This Week In Terrifying Hybrids
1. Food Network + the cannibalized carcass of Top Chef - even the pretense of originality + Ted Allen = Chopped
Yes, cheap imitations of successful shows are a television tradition. And, no, Top Chef didn't invent food competition shows. In fact, Food Network was built on the shaky sugar foundations of food sculpture contests. But, come on. In this promo for Chopped, the editing, the music, even the idea of having one bald judge all seem as if they were lifted directly from Top Chef, run through a mediocritizer, and then put on the air.
Ted Allen, you should be ashamed of yourself. (Well, more ashamed than usual.) If there is no integrity in reality competition show production then what will be our moral compass? Besides, of course, VH1. Speaking of which..
2. Drew Barrymore + The Pick-Up Artist for ladies - Mystery + some sleazy matchmaker = VH1's Tough Love
It was only a matter of time before someone replaced The Pick-Up Artist's dorky guys with inept/needy girls, and Mystery's rune medallions with stiletto dating lessons or whatever, but this just looks somehow more annoying than running a school for walking eyebrow rings. In the end, you're just swapping dungeons-&-dragons-speak for matchmaking-self-help proverbs. Then there's this:
Matchmaker Steve Ward will be the host. Ward will reshape the contestants' destructive dating habits through a "Tough Love Boot Camp."

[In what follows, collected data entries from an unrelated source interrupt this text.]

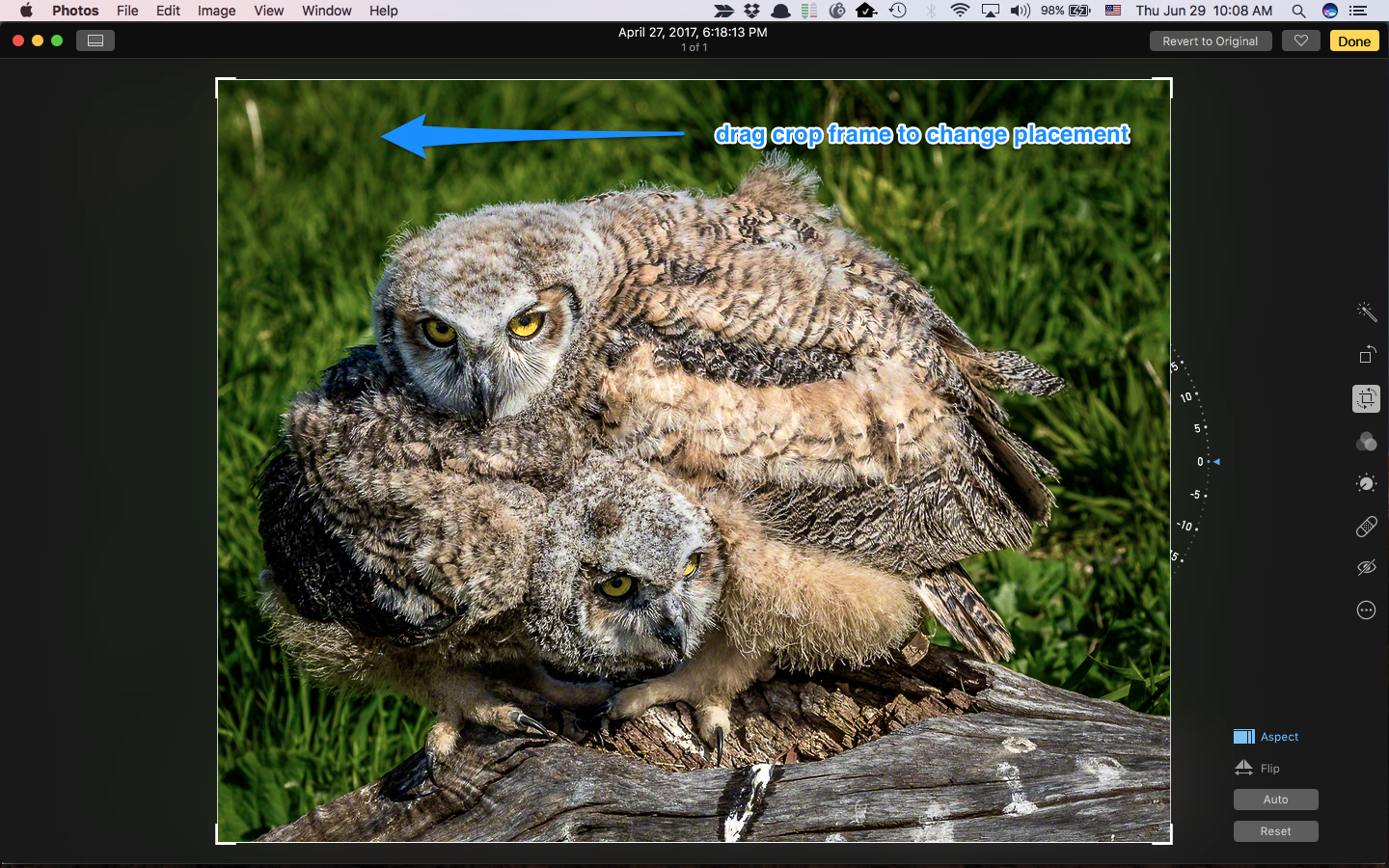Open the extensions ellipsis icon
The width and height of the screenshot is (1389, 868).
(1366, 610)
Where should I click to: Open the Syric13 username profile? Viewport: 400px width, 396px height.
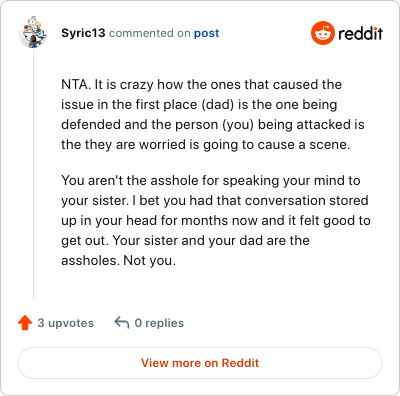coord(83,33)
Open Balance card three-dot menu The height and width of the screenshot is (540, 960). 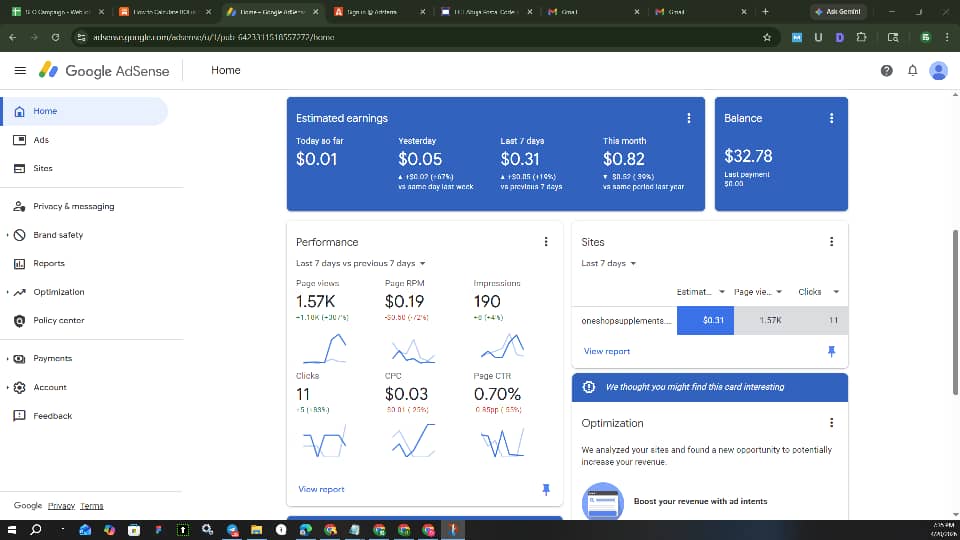tap(832, 118)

"The moment they introduced us to Steve, we knew that he is not your mother's matchmaker and has the rare courage to tell women what men honestly think," said Jeff Olde, VH1 exec veep of original programming and production.
Thank God he's not your mother's matchmaker, because then that would mean that your mom's a complete idiot who hires sleazy matchmakers all the time. Only if it were written in wingdings could that quote have any less real meaning.
3. Ashton Kutcher + Tyra Banks + the girl that dates Nick Lachey = True Beauty
Of course: Put Ashton Kutcher's trucker hat full of pranks, excuse me, punk'ds on top of Tyra Banks' hollow cranium, and you'll get Punk'd meets America's Next Top Model. They think they're here for their looks but, SIKE, they're here to be humiliated for thinking they could win a reality show because of their looks (which they can, of course, just not this particular reality show). What a great twist. I can't wait to see the system Vanessa Manillo has derived for evaluating the purity of these contestants' souls.
Ultimately though True Beauty just seems like another way for Tyra to squash the egos of those around her, and use the resulting sludge as fertilizer to continually grow her own ever-expanding ego.